┌─ EXTRACTED DATA
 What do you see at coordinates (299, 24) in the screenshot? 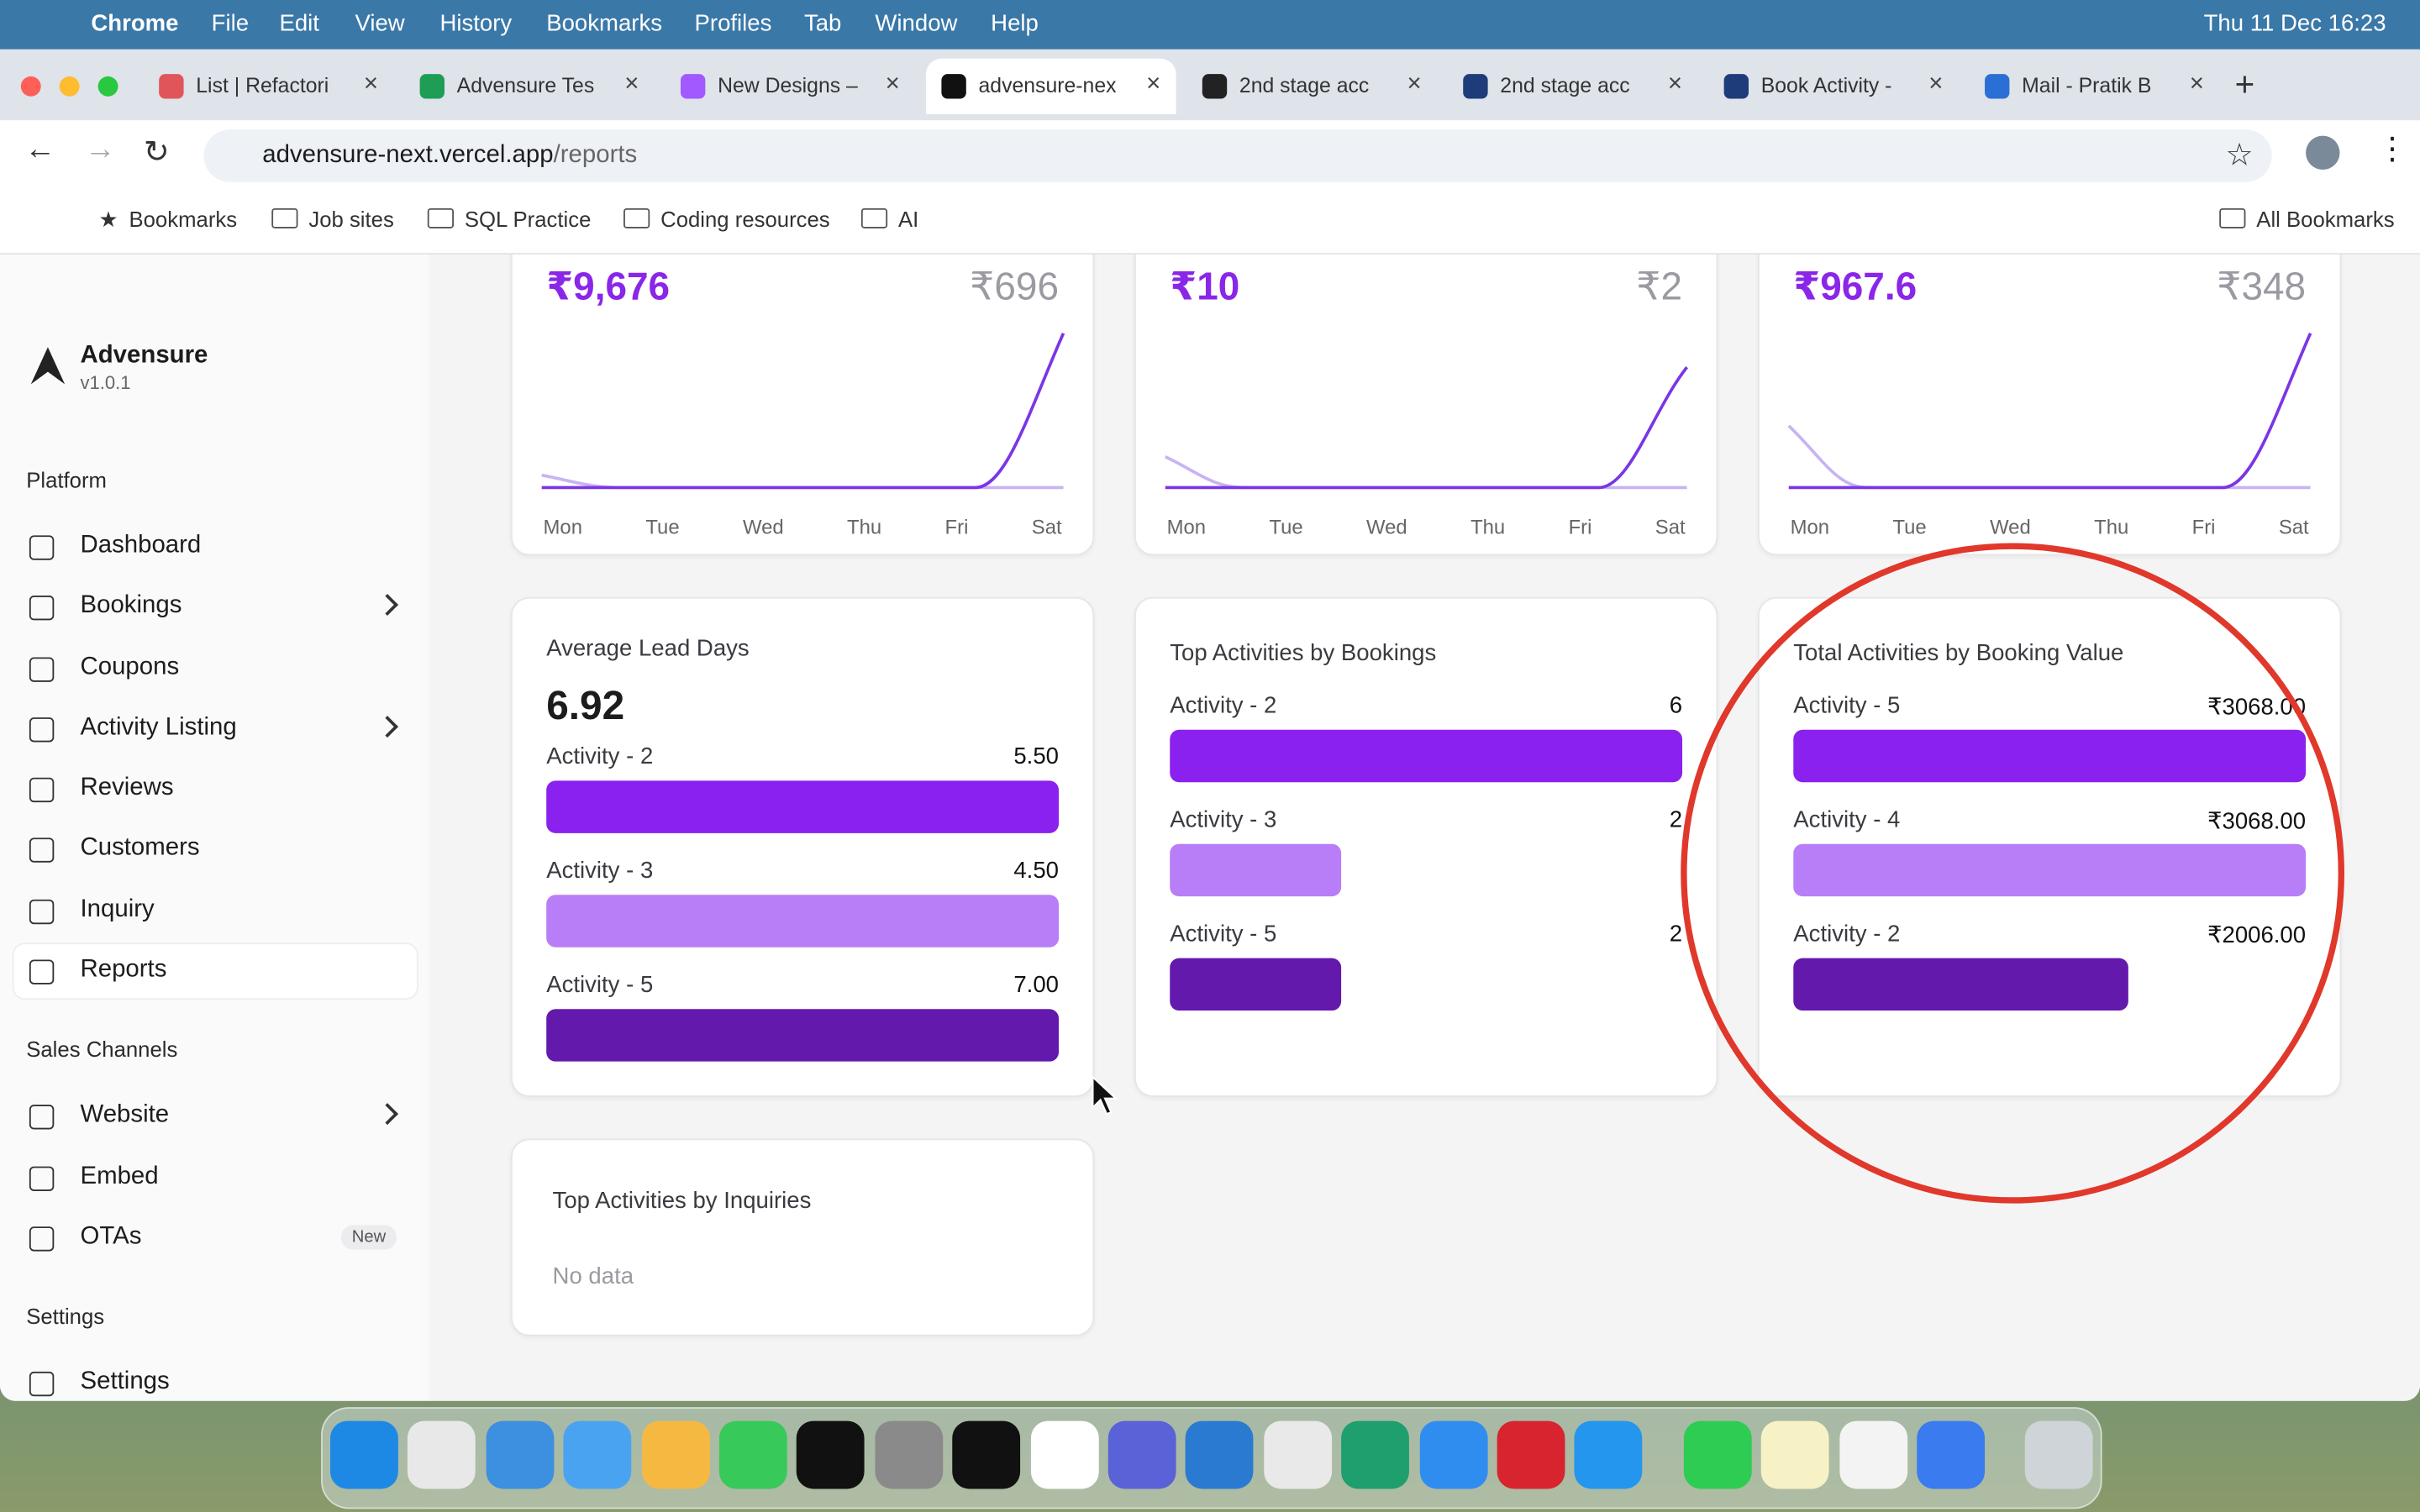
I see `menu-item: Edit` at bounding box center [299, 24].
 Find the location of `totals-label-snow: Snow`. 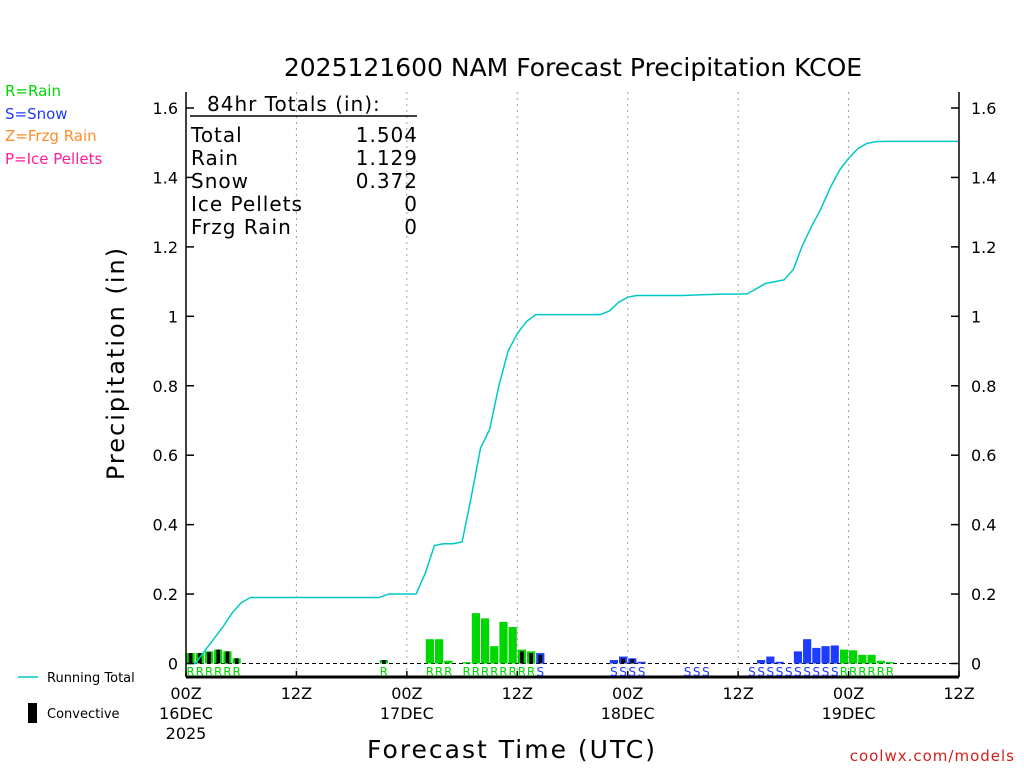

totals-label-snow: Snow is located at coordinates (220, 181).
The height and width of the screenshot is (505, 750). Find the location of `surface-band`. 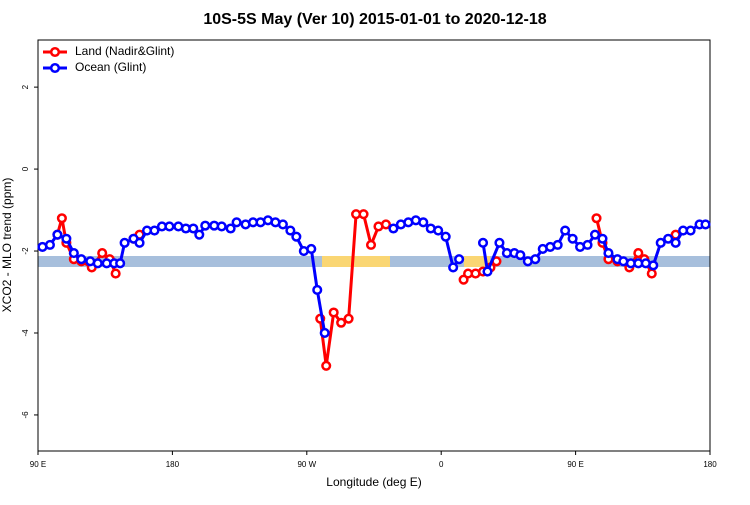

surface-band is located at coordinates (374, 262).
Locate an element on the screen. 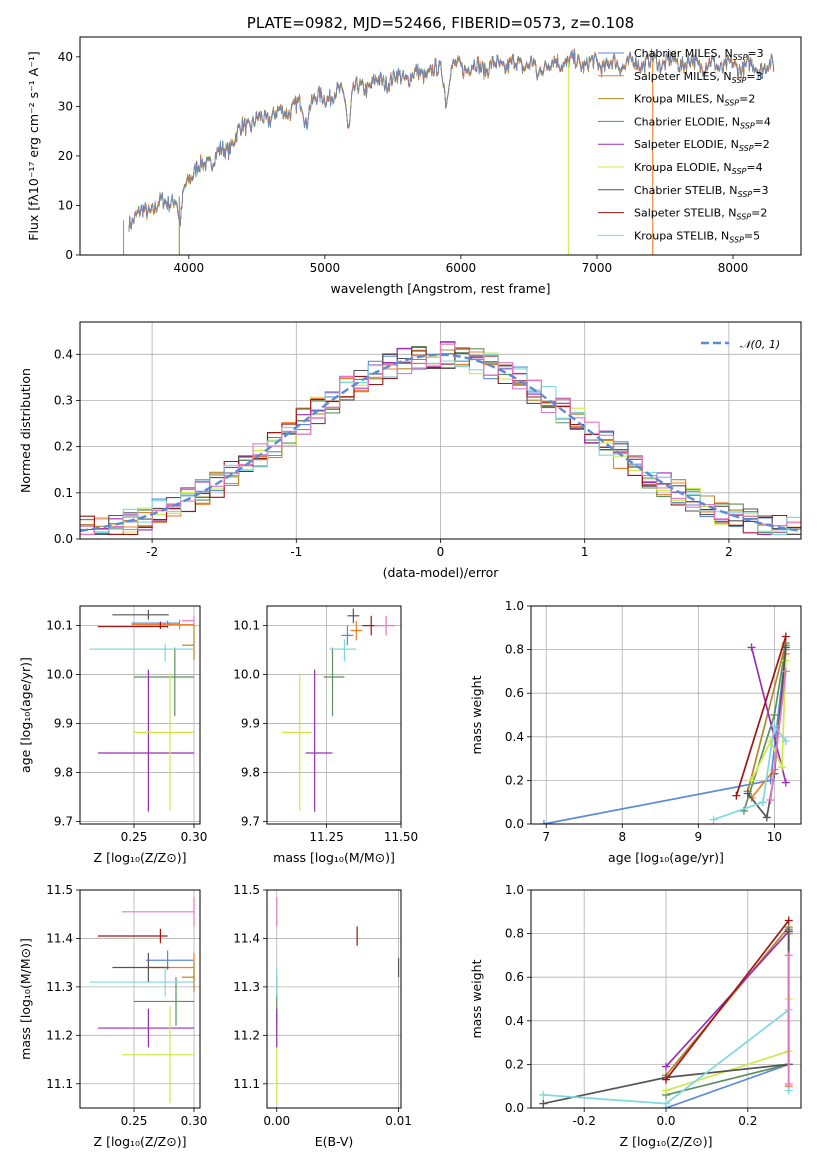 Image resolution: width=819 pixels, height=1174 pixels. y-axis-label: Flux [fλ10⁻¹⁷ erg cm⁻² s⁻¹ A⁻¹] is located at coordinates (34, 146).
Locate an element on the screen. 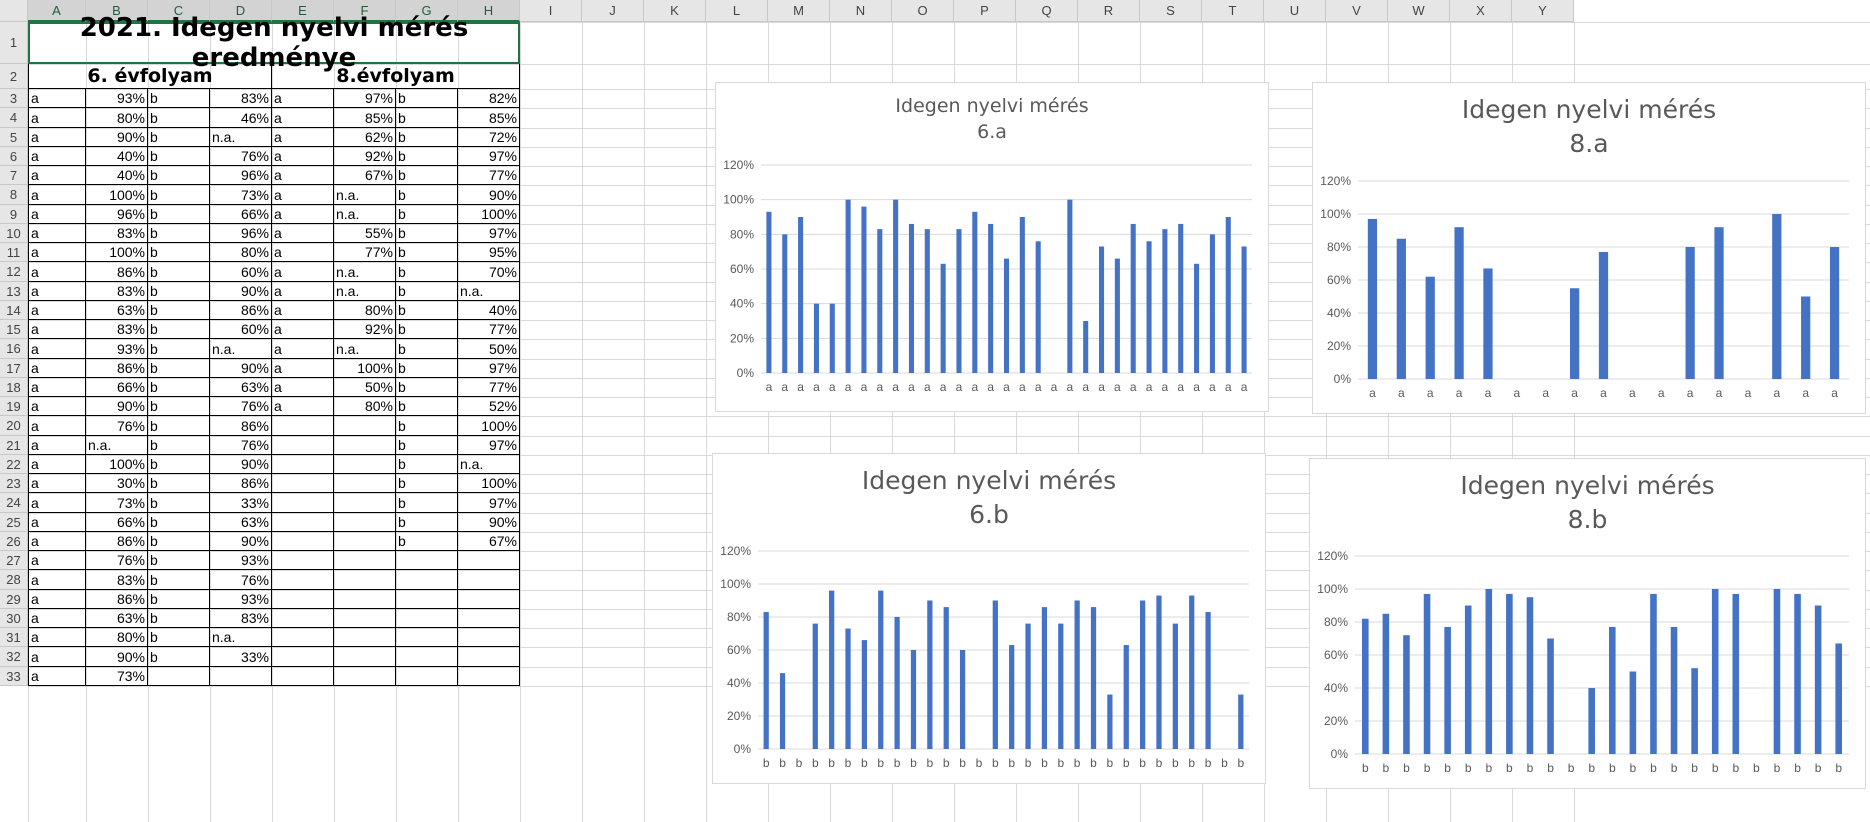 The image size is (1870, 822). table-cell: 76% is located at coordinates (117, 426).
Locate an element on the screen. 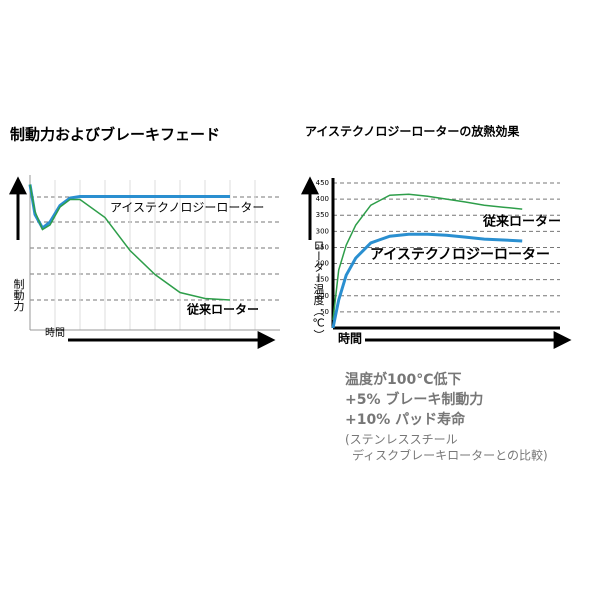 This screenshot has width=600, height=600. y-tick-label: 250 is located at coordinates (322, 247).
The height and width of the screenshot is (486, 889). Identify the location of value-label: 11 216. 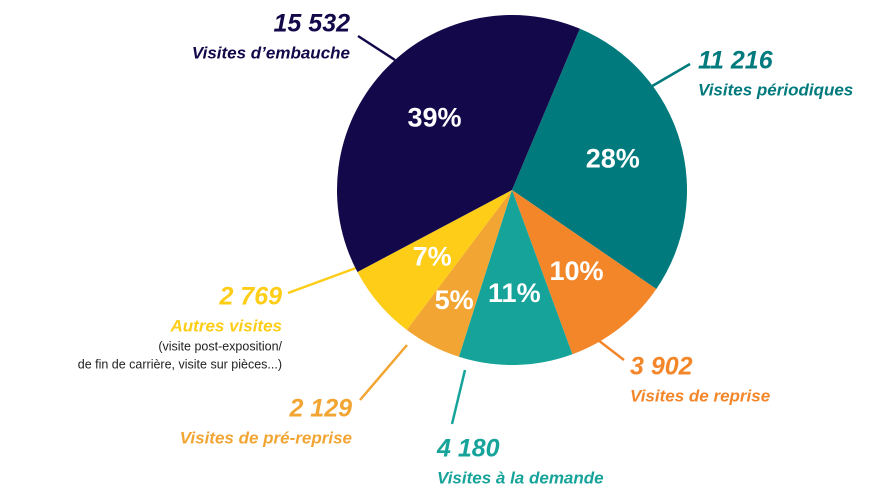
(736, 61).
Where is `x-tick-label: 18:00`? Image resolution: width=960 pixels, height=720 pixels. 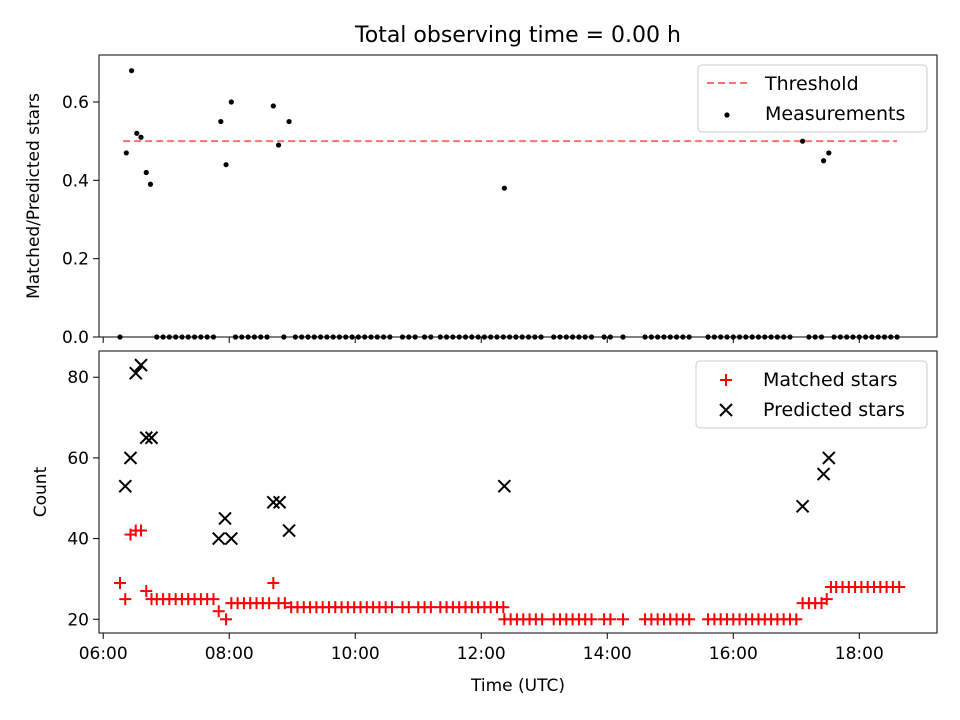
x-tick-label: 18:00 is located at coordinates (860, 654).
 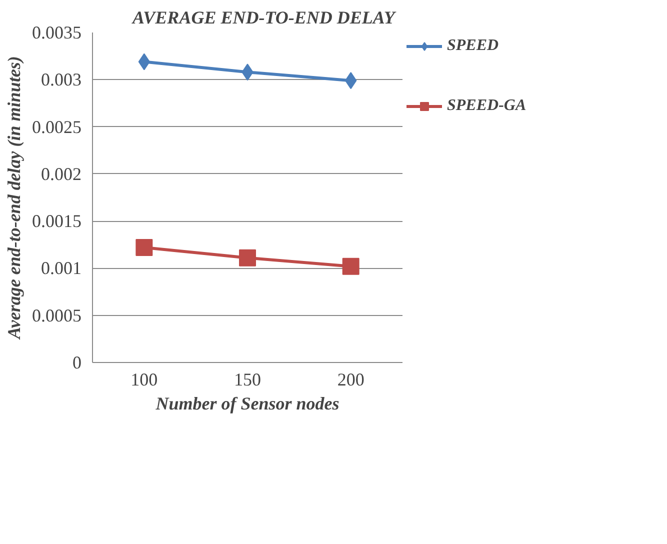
└─
TASK GOAL:
Rewrite the records from the start through the line holding "surface-band is located", inclusive, as a numbered list with blank lines omitted. Leave the pictures out of your answer.

FINISHED TASK:
1.  What do you see at coordinates (299, 24) in the screenshot? 
2. I see `menu-item: Edit` at bounding box center [299, 24].
3.  Find the location of `totals-label-snow: Snow`. 
4. totals-label-snow: Snow is located at coordinates (220, 181).
5. The height and width of the screenshot is (505, 750). Find the location of `surface-band`. 
6. surface-band is located at coordinates (374, 262).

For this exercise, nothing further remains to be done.